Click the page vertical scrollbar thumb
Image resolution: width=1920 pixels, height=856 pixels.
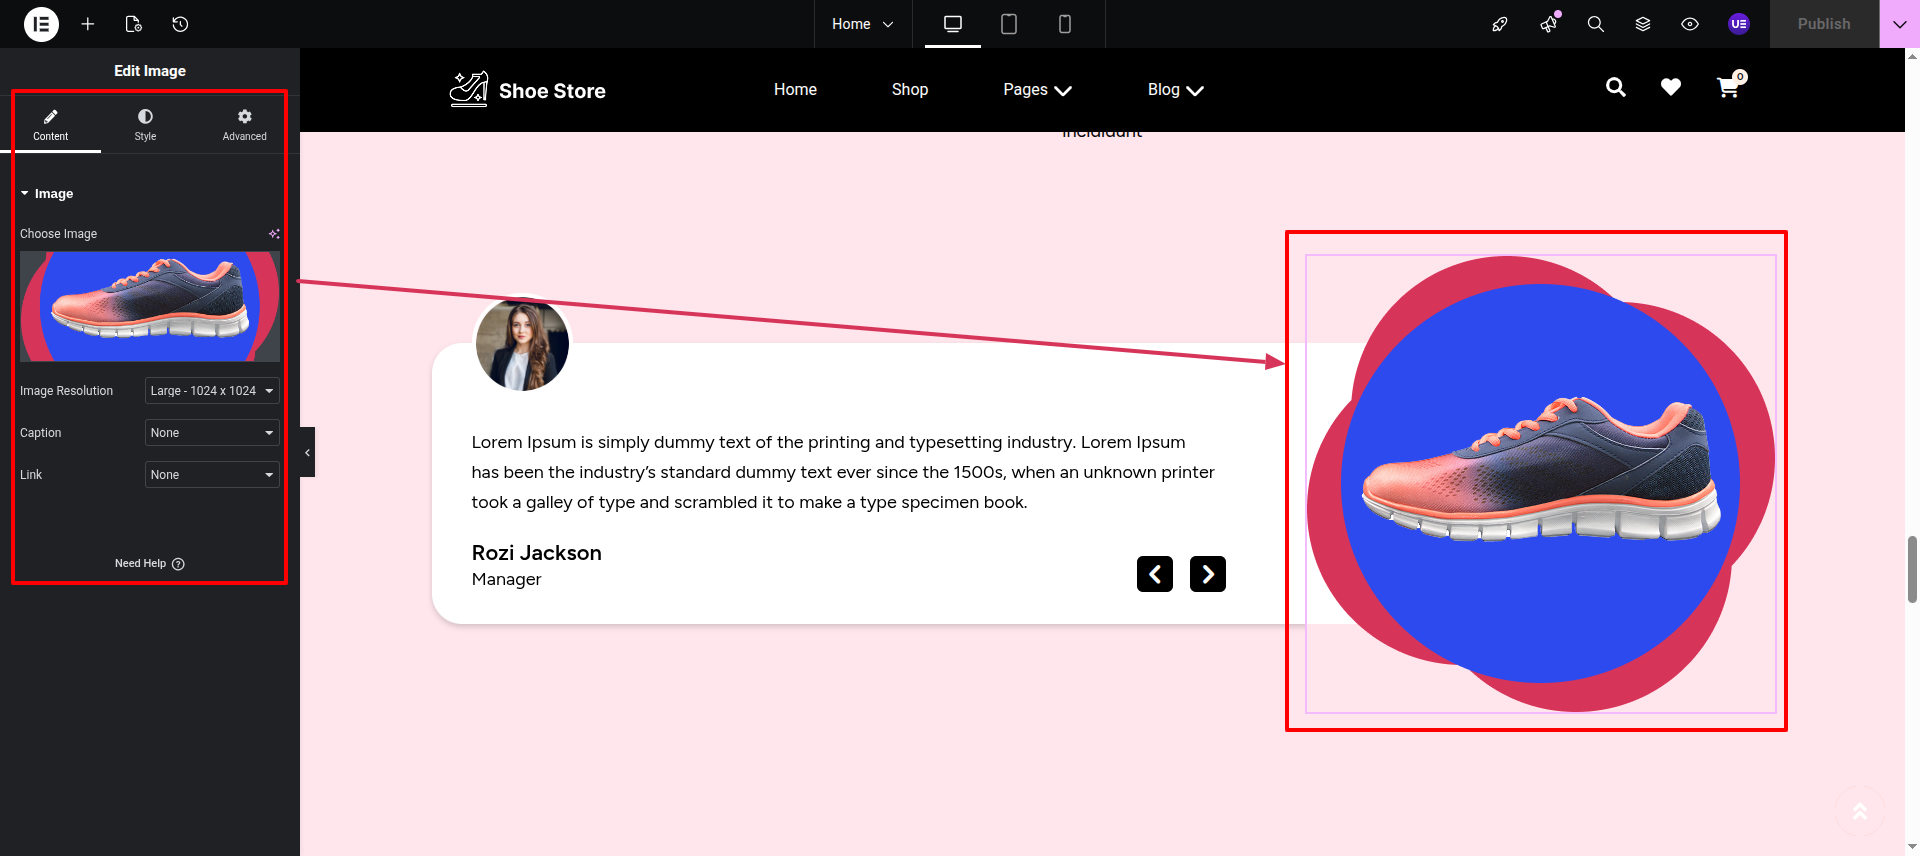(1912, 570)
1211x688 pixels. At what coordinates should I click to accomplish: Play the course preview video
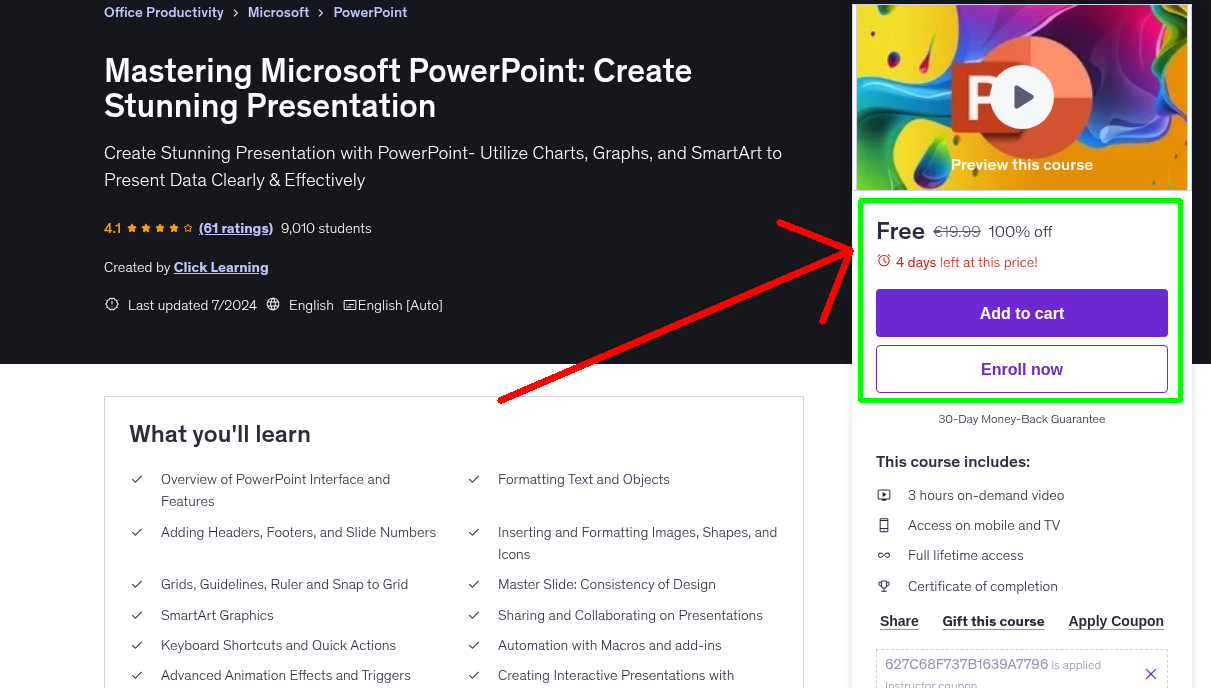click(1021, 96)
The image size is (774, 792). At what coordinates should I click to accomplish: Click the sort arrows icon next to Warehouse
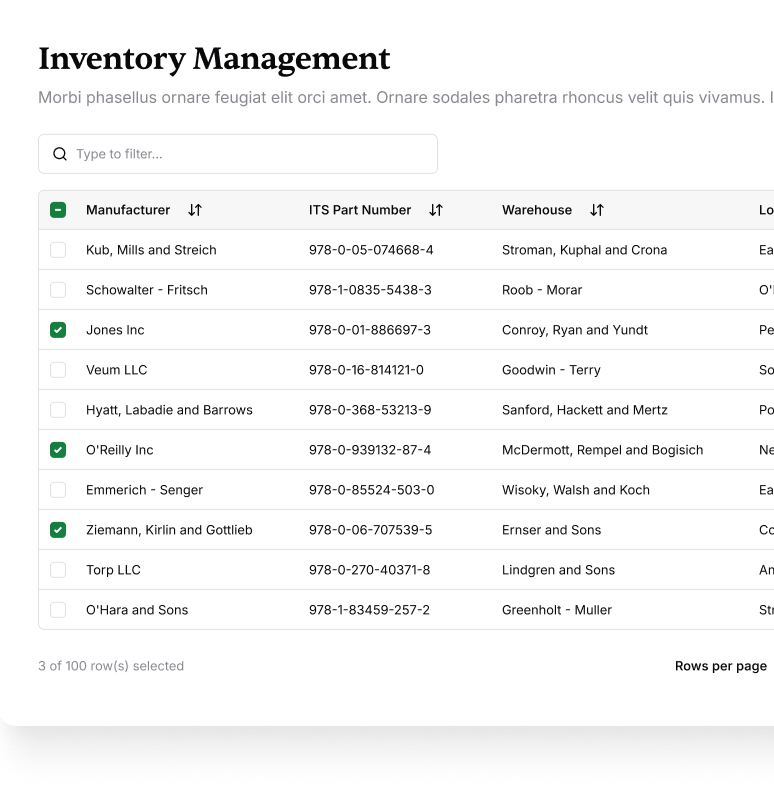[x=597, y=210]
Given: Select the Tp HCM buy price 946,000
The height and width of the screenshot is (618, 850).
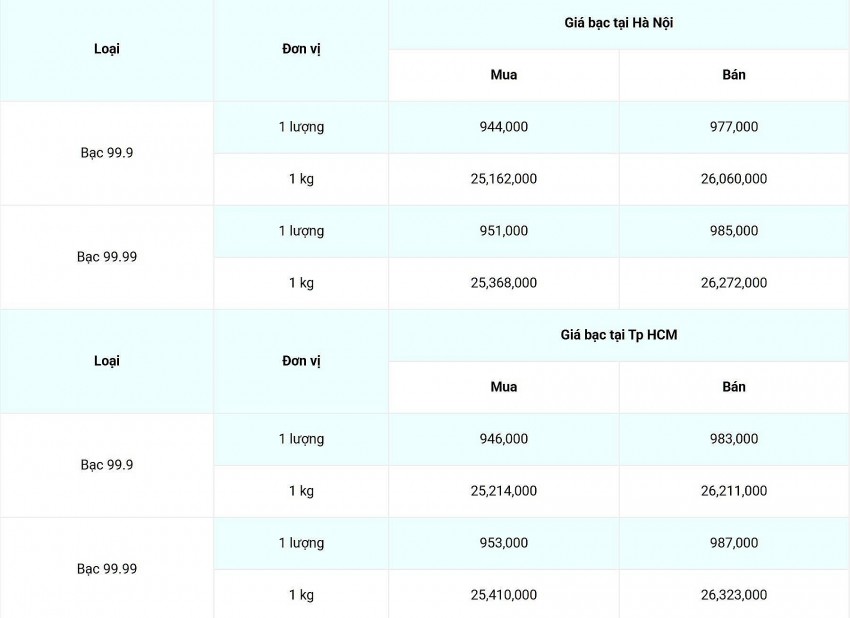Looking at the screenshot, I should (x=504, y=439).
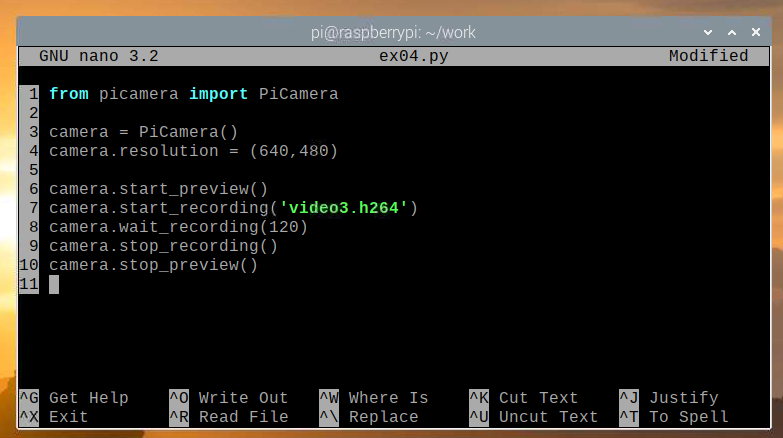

▸ Exercise: Any picture in the material is to be left out, and everything else is to be retyped as is.

▸ Final answer:
Click the page vertical scrollbar thumb
Image resolution: width=1920 pixels, height=856 pixels.
(1912, 570)
1211x688 pixels. At what coordinates should I click to accomplish: Play the course preview video
click(1021, 96)
The image size is (774, 792). At what coordinates should I click to accomplish: Click the sort arrows icon next to Warehouse
[x=597, y=210]
Given: Select the Tp HCM buy price 946,000
The height and width of the screenshot is (618, 850).
Looking at the screenshot, I should (x=504, y=439).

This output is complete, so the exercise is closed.